Experts predict that the world population will grow by 1 billion people over the next 15 years, exponentially increasing demand for energy, food and water. The overwhelming majority of that growth will happen outside of the United States.

Trends and Strategies to Mitigate Vulnerabilities

Written by Stephen L Hill, Jr and Maxwell Carr-Howard

Experts predict that the world population will grow by 1 billion people over the next 15 years, exponentially increasing demand for energy, food and water. The overwhelming majority of that growth will happen outside of the United States. In response, US-based companies will certainly continue to see dramatic growth in the global flow of ideas, goods, services and people. Current trends already show this rapid expansion of truly global businesses with multinational centers of control and operations.

More and more US lawyers and compliance personnel will find that their work increasingly concentrates on conduct occurring outside of US territorial borders. If history is any guide, their efforts to identify and remediate legal risk generated by criminal conduct in these new environs will come up short.

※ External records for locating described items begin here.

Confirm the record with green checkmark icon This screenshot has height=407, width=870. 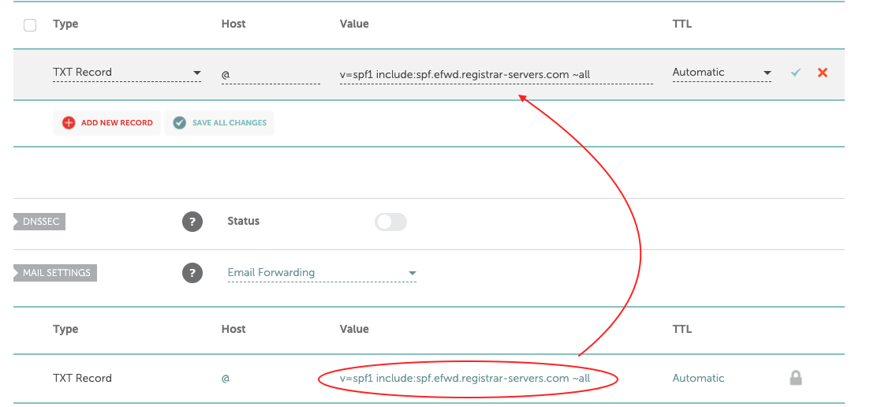click(x=796, y=72)

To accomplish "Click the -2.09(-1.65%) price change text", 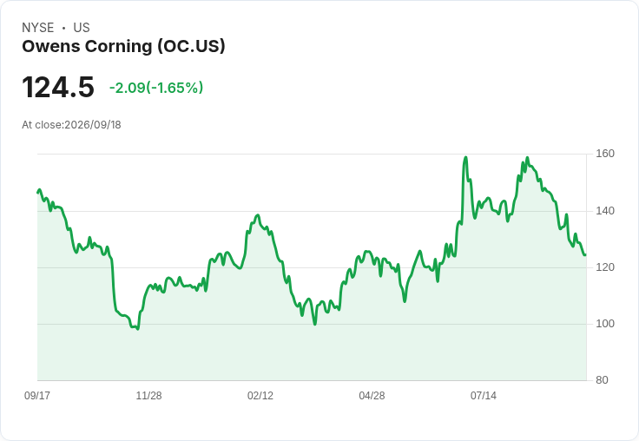I will (156, 88).
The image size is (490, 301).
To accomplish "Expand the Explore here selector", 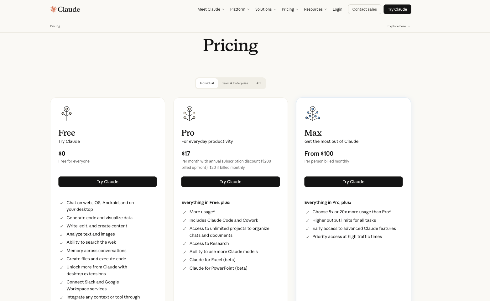I will click(x=399, y=26).
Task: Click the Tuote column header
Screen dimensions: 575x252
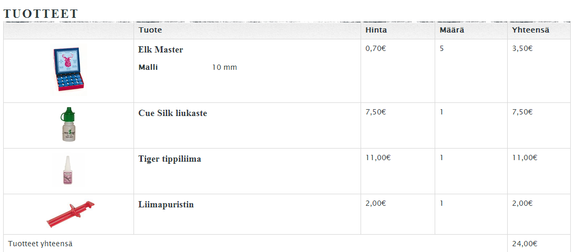Action: [x=150, y=30]
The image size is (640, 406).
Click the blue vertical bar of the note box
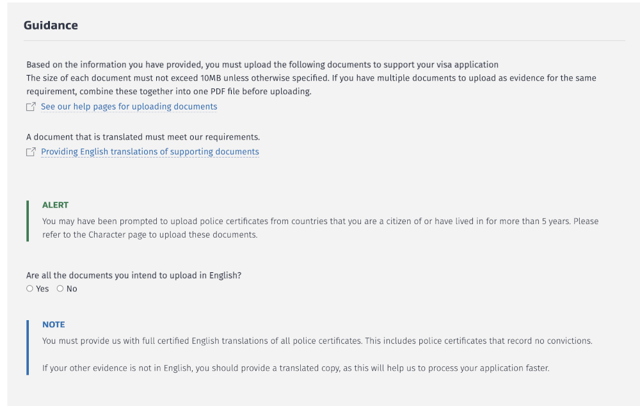[x=28, y=347]
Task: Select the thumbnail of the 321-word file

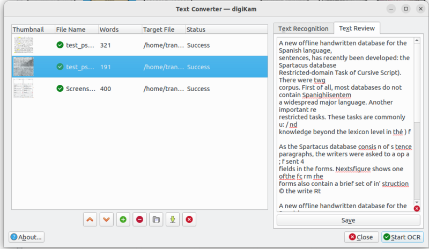Action: (23, 45)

The traditional approach to assessing the legal risk of liability for a criminal violation will fail (and already is failing) because it does not adequately consider the chasm generated by two nearly opposite and often inconsistent forces: primary actors creating global enforcement trends, and national strategic approaches designed to address the sponsor nation’s legal, cultural and political interests. If the two forces are not appreciated and addressed equally, any business hoping to take advantage of global opportunities will face enormous and unforeseen legal consequences.

The Global Criminal Enforcement Top Three: the US, the UK, and Everyone Else

Efforts to investigate and prosecute corruption have expanded greatly. A recent report concluded corruption had cost the European Union’s member nations $162.16 billion a year. The World Bank estimates the annual worldwide bribery figure at $1 trillion. Although every large nation has anti-corruption laws—supplemented by dozens of international conventions against corruption, treaties, mutual legal assistance agreements, and so forth—two nations’ aggressive approaches stand out. The United States, since the 1970s, and the United Kingdom, beginning in 2010 (albeit in a slightly less dramatic fashion), have used very broad jurisdictional authority to spearhead the global policing of corruption.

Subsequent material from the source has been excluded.